**PROMPT**
Copy every line of the listing below word for word.

Start

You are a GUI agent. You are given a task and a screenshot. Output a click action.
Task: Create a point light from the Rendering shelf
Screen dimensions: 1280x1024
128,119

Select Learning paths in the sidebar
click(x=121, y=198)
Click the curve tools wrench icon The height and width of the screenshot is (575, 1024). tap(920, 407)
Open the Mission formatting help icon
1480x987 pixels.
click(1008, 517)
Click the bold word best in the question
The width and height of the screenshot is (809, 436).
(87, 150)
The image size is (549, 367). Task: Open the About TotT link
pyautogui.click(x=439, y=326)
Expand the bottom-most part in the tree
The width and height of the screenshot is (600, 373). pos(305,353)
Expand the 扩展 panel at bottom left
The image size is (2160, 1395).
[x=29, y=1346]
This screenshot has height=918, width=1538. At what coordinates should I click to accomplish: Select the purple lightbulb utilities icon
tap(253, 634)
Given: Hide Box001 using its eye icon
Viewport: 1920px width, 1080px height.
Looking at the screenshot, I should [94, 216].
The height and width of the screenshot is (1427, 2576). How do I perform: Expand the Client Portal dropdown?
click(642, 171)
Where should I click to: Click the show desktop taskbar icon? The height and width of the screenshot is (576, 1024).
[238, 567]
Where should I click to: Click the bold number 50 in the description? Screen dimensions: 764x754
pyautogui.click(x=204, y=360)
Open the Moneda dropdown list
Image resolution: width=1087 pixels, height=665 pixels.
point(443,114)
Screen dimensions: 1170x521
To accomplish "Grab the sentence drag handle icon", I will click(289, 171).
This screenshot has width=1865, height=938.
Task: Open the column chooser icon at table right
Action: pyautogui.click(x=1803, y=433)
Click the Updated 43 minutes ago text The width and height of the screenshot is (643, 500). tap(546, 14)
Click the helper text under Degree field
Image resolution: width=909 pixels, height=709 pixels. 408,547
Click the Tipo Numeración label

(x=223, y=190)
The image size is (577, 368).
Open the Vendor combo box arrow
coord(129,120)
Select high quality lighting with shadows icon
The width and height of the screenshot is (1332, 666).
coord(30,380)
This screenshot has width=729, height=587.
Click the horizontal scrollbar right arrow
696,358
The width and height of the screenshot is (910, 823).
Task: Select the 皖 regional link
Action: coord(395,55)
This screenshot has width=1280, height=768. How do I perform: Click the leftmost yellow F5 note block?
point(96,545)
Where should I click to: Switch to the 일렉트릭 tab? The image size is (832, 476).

End

**WRITTEN RESPONSE**
You are a GUI agent. You are given a task and a screenshot. Output a click action.
Task: Create a point light from the Rendering shelf
Screen dimensions: 1280x1024
128,119

Select Learning paths in the sidebar
click(x=121, y=198)
Click the curve tools wrench icon The height and width of the screenshot is (575, 1024). tap(920, 407)
Open the Mission formatting help icon
1480x987 pixels.
click(1008, 517)
Click the bold word best in the question
The width and height of the screenshot is (809, 436).
(87, 150)
The image size is (549, 367). Task: Open the About TotT link
pyautogui.click(x=439, y=326)
Expand the bottom-most part in the tree
The width and height of the screenshot is (600, 373). pos(305,353)
Expand the 扩展 panel at bottom left
The image size is (2160, 1395).
[x=29, y=1346]
This screenshot has height=918, width=1538. At what coordinates should I click to accomplish: Select the purple lightbulb utilities icon
tap(253, 634)
Given: Hide Box001 using its eye icon
Viewport: 1920px width, 1080px height.
Looking at the screenshot, I should [94, 216].
The height and width of the screenshot is (1427, 2576). How do I perform: Expand the Client Portal dropdown?
click(642, 171)
Where should I click to: Click the show desktop taskbar icon? The height and width of the screenshot is (576, 1024).
[238, 567]
Where should I click to: Click the bold number 50 in the description? Screen dimensions: 764x754
pyautogui.click(x=204, y=360)
Open the Moneda dropdown list
Image resolution: width=1087 pixels, height=665 pixels.
point(443,114)
Screen dimensions: 1170x521
To accomplish "Grab the sentence drag handle icon", I will click(289, 171).
This screenshot has width=1865, height=938.
Task: Open the column chooser icon at table right
Action: pyautogui.click(x=1803, y=433)
Click the Updated 43 minutes ago text The width and height of the screenshot is (643, 500). tap(546, 14)
Click the helper text under Degree field
Image resolution: width=909 pixels, height=709 pixels. 408,547
Click the Tipo Numeración label

(x=223, y=190)
The image size is (577, 368).
Open the Vendor combo box arrow
coord(129,120)
Select high quality lighting with shadows icon
The width and height of the screenshot is (1332, 666).
coord(30,380)
This screenshot has width=729, height=587.
Click the horizontal scrollbar right arrow
696,358
The width and height of the screenshot is (910, 823).
Task: Select the 皖 regional link
Action: coord(395,55)
This screenshot has width=1280, height=768. How do I perform: Click the leftmost yellow F5 note block?
point(96,545)
Where should I click to: Switch to the 일렉트릭 tab? The image size is (832, 476).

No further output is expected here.